Staat soll 100 Euro monatlich einzahlen. Bundesregierung will Zusatzbeiträge ausbauen

Hamburg/Berlin. Die Ärzte wollen bei der Reform des deutschen Gesundheitswesens einen stärkeren Einfluss ausüben. Beim 116. Deutschen Ärztetag sprachen sich die Mediziner nicht nur gegen die Pläne zu einer Bürgerversicherung aus, sondern legten eigene Ideen für die Finanzierung der Krankenversicherung vor. Bundesärztekammer-Präsident Frank Ulrich Montgomery sagte, künftig sollten die Kassen von den Versicherten pauschale Beiträge von 130 bis 170 Euro erheben. Die genaue Höhe sollten die Kassen selbst festlegen. Der Arbeitgeberanteil solle wie bisher bei 7,3 Prozent des Einkommens festgeschrieben werden.

Mit der Kopfpauschale hatte die CDU vor einigen Jahren ein ähnliches Modell vorgelegt. Die Ärzte schlagen außerdem vor, für jedes Kind ein Gesundheitssparkonto einzurichten. Darauf soll der Staat bis zum 18. Lebensjahr 100 Euro pro Monat einzahlen. Damit sollen Kostensteigerungen im Gesundheitssystem abgefedert werden.

Ärztekammer-Präsident Montgomery spricht von Kampagne der Kassen

Gesundheitsminister Daniel Bahr (FDP) kündigte an, stattdessen für einen Ausbau der Zusatzbeiträge bei den gesetzlichen Kassen einzutreten. Einen Zusatzbeitrag von zumeist 8 Euro kann eine Kasse erheben, wenn sie mit dem Geld aus dem Gesundheitsfonds nicht auskommt. Diese Beiträge haben dazu geführt, dass auch große Kassen zuletzt Millionen Versicherte verloren. Insider rechnen damit, dass wegen der schmilzenden Milliardenreserven einige Kassen bereits 2015 wieder die Extraprämie verlangen müssen. Derzeit kann beispielsweise die Hamburger HEK sogar eine Prämie von 75 Euro auszahlen. Doch im Prinzip wollen die meisten zurück zu Beiträgen, die sie selbst festlegen und nicht der Staat.

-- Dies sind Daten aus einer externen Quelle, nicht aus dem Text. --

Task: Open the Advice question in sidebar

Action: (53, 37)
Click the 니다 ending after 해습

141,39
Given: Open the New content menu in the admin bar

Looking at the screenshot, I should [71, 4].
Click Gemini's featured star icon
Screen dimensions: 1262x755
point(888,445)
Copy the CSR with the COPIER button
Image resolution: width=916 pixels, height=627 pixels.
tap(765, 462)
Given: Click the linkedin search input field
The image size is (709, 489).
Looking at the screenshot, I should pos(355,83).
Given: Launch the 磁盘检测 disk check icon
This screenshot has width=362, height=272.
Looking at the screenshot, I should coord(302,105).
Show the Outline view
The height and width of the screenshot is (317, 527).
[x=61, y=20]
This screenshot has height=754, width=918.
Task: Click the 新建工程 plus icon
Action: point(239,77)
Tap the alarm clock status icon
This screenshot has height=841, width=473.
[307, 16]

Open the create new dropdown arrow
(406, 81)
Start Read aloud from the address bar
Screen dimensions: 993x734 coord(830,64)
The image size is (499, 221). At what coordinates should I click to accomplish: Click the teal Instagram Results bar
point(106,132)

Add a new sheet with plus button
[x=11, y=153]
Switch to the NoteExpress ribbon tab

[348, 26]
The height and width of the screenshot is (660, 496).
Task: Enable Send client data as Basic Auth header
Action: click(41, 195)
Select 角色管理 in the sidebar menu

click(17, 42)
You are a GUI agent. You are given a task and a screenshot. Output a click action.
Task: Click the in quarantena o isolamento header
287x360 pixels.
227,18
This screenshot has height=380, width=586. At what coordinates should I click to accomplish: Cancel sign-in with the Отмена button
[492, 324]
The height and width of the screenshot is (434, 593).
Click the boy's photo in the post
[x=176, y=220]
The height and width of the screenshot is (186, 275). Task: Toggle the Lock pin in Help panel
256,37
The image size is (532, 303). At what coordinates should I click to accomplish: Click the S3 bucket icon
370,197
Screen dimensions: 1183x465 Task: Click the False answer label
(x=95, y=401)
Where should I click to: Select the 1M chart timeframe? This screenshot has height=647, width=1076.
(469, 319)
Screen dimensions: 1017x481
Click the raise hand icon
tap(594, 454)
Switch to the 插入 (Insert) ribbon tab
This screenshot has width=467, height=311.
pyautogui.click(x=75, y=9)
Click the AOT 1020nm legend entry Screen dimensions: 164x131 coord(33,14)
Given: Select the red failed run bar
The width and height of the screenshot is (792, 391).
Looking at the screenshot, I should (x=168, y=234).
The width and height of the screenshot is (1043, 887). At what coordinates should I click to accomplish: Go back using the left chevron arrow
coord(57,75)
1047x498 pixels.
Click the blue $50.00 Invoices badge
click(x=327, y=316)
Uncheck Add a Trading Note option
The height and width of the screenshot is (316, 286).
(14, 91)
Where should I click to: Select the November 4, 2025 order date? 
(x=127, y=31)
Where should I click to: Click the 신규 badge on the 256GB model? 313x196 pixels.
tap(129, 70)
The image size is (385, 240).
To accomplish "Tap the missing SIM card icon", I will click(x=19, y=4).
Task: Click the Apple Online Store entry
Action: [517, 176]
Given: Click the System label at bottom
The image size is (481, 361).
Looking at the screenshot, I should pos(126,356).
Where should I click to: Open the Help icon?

Der Vorstandschef der KKH, Ingo Kailuweit, sagte dem Abendblatt, das System der Zusatzbeiträge habe sich nicht bewährt: „Die Versicherten sehen in erster Linie nur den Zusatzbeitrag, nicht aber die Leistung, die dahintersteht. Das beste Chronikerprogramm, die beste Versorgung kann das Negativimage des Zusatzbeitrags nicht ausgleichen.“ Dabei seien gute Versorgungsprogramme für die Patienten auch volkswirtschaftlich sinnvoller. Und: „Die Zusatzbeiträge verursachen hohe Bürokratiekosten.“

In der Debatte um Korruption im Gesundheitswesen warf Montgomery Kassen und Medien eine Verleumdungskampagne gegen die Ärzte vor. „Wir müssen sehr darauf achten, dass die böse Saat des Gerüchts, der Verleumdung und Unterstellung nicht den ärztlichen Alltag zerstört.“

Die Bundesregierung plant neue Regeln im Sozialrecht, um Bestechlichkeit und Bestechung im Gesundheitswesen zu ahnden. Hamburg hat eine Verschärfung des Strafrechts vorgelegt, die am 7. Juni in den Bundesrat kommt und von der SPD-CDU-Regierung in Mecklenburg-Vorpommern unterstützt wird. Die Sanktionen reichen von Geldstrafen bis zu Freiheitsstrafen von fünf Jahren.